Goal of the exercise
Copy the data from the line containing "Task: Open the Documentation book icon" through the line containing "Action: point(26,414)", renaming "Documentation" to "Help" and leaving everything else unchanged.

Source data
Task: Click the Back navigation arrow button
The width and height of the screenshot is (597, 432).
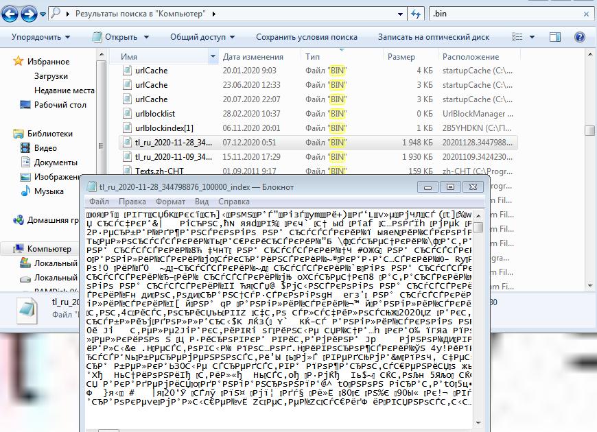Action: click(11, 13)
---
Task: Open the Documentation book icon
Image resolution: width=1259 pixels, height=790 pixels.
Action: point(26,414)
---
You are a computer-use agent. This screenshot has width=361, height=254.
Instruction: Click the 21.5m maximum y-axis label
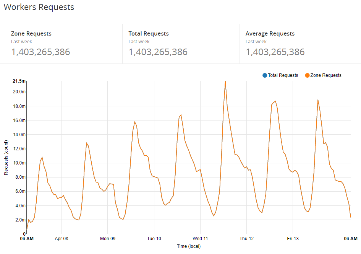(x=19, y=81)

Output of the task
Task: Open the Help book icon
Image resolution: width=1259 pixels, height=790 pixels.
Action: point(26,414)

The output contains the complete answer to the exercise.